## TASK
Line by line, repeat the material below without any deviation.

## SOURCE INFORMATION
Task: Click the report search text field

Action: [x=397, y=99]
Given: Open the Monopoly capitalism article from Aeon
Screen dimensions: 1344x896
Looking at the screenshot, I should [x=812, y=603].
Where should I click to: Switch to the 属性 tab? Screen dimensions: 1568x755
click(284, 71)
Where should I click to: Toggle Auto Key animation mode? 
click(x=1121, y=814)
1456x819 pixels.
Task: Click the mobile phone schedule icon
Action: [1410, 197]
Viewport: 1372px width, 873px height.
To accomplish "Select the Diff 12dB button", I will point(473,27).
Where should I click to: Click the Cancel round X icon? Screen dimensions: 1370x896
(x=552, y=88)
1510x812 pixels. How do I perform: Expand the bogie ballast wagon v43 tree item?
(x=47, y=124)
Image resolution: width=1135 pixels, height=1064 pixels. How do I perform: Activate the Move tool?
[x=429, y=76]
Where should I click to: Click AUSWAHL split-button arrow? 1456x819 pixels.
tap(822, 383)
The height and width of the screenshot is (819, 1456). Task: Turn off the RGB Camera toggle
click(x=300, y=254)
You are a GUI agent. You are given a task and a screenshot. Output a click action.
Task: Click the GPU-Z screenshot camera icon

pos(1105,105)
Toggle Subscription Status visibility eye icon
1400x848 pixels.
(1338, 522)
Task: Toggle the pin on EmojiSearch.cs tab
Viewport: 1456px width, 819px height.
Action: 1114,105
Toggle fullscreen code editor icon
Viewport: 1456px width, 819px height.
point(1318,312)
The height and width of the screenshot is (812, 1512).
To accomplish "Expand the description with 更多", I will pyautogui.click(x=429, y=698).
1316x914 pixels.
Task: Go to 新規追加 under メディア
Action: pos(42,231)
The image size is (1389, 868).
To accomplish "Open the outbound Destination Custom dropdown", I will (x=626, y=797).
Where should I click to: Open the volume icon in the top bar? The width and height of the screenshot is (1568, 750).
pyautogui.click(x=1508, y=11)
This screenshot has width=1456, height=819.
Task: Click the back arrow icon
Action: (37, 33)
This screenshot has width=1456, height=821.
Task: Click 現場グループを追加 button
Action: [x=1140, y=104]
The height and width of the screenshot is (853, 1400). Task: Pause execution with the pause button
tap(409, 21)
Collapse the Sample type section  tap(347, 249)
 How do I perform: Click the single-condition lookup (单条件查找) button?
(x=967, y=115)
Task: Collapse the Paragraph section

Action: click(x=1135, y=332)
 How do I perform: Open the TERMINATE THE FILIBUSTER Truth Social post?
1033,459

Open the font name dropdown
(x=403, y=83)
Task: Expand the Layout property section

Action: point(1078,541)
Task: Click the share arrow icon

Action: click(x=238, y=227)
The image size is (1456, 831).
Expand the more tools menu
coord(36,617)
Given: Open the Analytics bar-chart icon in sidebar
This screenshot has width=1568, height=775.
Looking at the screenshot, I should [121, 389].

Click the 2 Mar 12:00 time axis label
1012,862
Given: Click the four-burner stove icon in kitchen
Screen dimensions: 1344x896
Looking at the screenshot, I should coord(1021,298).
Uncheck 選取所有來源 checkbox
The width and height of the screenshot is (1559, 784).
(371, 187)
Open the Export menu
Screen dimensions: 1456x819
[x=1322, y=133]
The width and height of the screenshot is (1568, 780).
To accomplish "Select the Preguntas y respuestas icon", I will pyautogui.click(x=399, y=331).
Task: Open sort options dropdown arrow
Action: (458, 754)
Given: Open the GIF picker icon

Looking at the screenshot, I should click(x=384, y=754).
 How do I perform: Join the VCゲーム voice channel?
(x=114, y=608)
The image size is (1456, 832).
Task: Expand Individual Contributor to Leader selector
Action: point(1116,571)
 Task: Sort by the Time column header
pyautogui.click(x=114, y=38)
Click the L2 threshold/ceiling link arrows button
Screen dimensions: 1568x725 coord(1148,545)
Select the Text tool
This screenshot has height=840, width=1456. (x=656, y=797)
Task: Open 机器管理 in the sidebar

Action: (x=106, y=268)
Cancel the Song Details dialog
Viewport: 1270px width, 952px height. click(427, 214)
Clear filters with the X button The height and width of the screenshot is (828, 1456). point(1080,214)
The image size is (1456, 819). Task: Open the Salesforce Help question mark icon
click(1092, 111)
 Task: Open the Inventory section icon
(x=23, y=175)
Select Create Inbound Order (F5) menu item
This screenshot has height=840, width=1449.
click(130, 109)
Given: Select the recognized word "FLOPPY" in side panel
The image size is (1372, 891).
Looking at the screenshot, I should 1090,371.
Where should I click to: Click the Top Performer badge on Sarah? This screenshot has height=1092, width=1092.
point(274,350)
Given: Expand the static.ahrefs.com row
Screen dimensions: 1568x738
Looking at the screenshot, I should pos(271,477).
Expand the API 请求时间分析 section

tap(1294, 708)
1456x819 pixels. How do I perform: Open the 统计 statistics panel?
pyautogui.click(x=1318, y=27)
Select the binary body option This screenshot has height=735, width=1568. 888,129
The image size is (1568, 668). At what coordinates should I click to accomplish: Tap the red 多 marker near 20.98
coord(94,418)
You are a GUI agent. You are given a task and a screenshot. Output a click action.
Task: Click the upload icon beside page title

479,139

## WRITTEN SOLUTION
Task: Click the report search text field

Action: [x=397, y=99]
Given: Open the Monopoly capitalism article from Aeon
Screen dimensions: 1344x896
Looking at the screenshot, I should [x=812, y=603].
Where should I click to: Switch to the 属性 tab? Screen dimensions: 1568x755
click(284, 71)
Where should I click to: Toggle Auto Key animation mode? 
click(x=1121, y=814)
1456x819 pixels.
Task: Click the mobile phone schedule icon
Action: [1410, 197]
Viewport: 1372px width, 873px height.
To accomplish "Select the Diff 12dB button", I will point(473,27).
Where should I click to: Click the Cancel round X icon? Screen dimensions: 1370x896
(x=552, y=88)
1510x812 pixels. How do I perform: Expand the bogie ballast wagon v43 tree item?
(x=47, y=124)
Image resolution: width=1135 pixels, height=1064 pixels. How do I perform: Activate the Move tool?
[x=429, y=76]
Where should I click to: Click AUSWAHL split-button arrow? 1456x819 pixels.
tap(822, 383)
The height and width of the screenshot is (819, 1456). Task: Turn off the RGB Camera toggle
click(x=300, y=254)
You are a GUI agent. You are given a task and a screenshot. Output a click action.
Task: Click the GPU-Z screenshot camera icon

pos(1105,105)
Toggle Subscription Status visibility eye icon
1400x848 pixels.
(1338, 522)
Task: Toggle the pin on EmojiSearch.cs tab
Viewport: 1456px width, 819px height.
Action: 1114,105
Toggle fullscreen code editor icon
Viewport: 1456px width, 819px height.
point(1318,312)
The height and width of the screenshot is (812, 1512).
To accomplish "Expand the description with 更多", I will pyautogui.click(x=429, y=698).
1316x914 pixels.
Task: Go to 新規追加 under メディア
Action: pos(42,231)
The image size is (1389, 868).
To accomplish "Open the outbound Destination Custom dropdown", I will (x=626, y=797).
Where should I click to: Open the volume icon in the top bar? The width and height of the screenshot is (1568, 750).
pyautogui.click(x=1508, y=11)
This screenshot has width=1456, height=819.
Task: Click the back arrow icon
Action: (37, 33)
This screenshot has width=1456, height=821.
Task: Click 現場グループを追加 button
Action: [x=1140, y=104]
The height and width of the screenshot is (853, 1400). Task: Pause execution with the pause button
tap(409, 21)
Collapse the Sample type section  tap(347, 249)
 How do I perform: Click the single-condition lookup (单条件查找) button?
(x=967, y=115)
Task: Collapse the Paragraph section

Action: click(x=1135, y=332)
 How do I perform: Open the TERMINATE THE FILIBUSTER Truth Social post?
1033,459

Open the font name dropdown
(x=403, y=83)
Task: Expand the Layout property section

Action: point(1078,541)
Task: Click the share arrow icon

Action: click(x=238, y=227)
The image size is (1456, 831).
Expand the more tools menu
coord(36,617)
Given: Open the Analytics bar-chart icon in sidebar
This screenshot has width=1568, height=775.
Looking at the screenshot, I should [121, 389].

Click the 2 Mar 12:00 time axis label
1012,862
Given: Click the four-burner stove icon in kitchen
Screen dimensions: 1344x896
Looking at the screenshot, I should coord(1021,298).
Uncheck 選取所有來源 checkbox
The width and height of the screenshot is (1559, 784).
(371, 187)
Open the Export menu
Screen dimensions: 1456x819
[x=1322, y=133]
The width and height of the screenshot is (1568, 780).
To accomplish "Select the Preguntas y respuestas icon", I will pyautogui.click(x=399, y=331).
Task: Open sort options dropdown arrow
Action: (458, 754)
Given: Open the GIF picker icon

Looking at the screenshot, I should click(x=384, y=754).
 How do I perform: Join the VCゲーム voice channel?
(x=114, y=608)
The image size is (1456, 832).
Task: Expand Individual Contributor to Leader selector
Action: point(1116,571)
 Task: Sort by the Time column header
pyautogui.click(x=114, y=38)
Click the L2 threshold/ceiling link arrows button
Screen dimensions: 1568x725 coord(1148,545)
Select the Text tool
This screenshot has height=840, width=1456. (x=656, y=797)
Task: Open 机器管理 in the sidebar

Action: (x=106, y=268)
Cancel the Song Details dialog
Viewport: 1270px width, 952px height. click(427, 214)
Clear filters with the X button The height and width of the screenshot is (828, 1456). point(1080,214)
The image size is (1456, 819). Task: Open the Salesforce Help question mark icon
click(1092, 111)
 Task: Open the Inventory section icon
(x=23, y=175)
Select Create Inbound Order (F5) menu item
This screenshot has height=840, width=1449.
click(130, 109)
Given: Select the recognized word "FLOPPY" in side panel
The image size is (1372, 891).
Looking at the screenshot, I should 1090,371.
Where should I click to: Click the Top Performer badge on Sarah? This screenshot has height=1092, width=1092.
point(274,350)
Given: Expand the static.ahrefs.com row
Screen dimensions: 1568x738
Looking at the screenshot, I should pos(271,477).
Expand the API 请求时间分析 section

tap(1294, 708)
1456x819 pixels. How do I perform: Open the 统计 statistics panel?
pyautogui.click(x=1318, y=27)
Select the binary body option This screenshot has height=735, width=1568. 888,129
The image size is (1568, 668). At what coordinates should I click to accomplish: Tap the red 多 marker near 20.98
coord(94,418)
You are a GUI agent. You are given a task and a screenshot. Output a click action.
Task: Click the upload icon beside page title

479,139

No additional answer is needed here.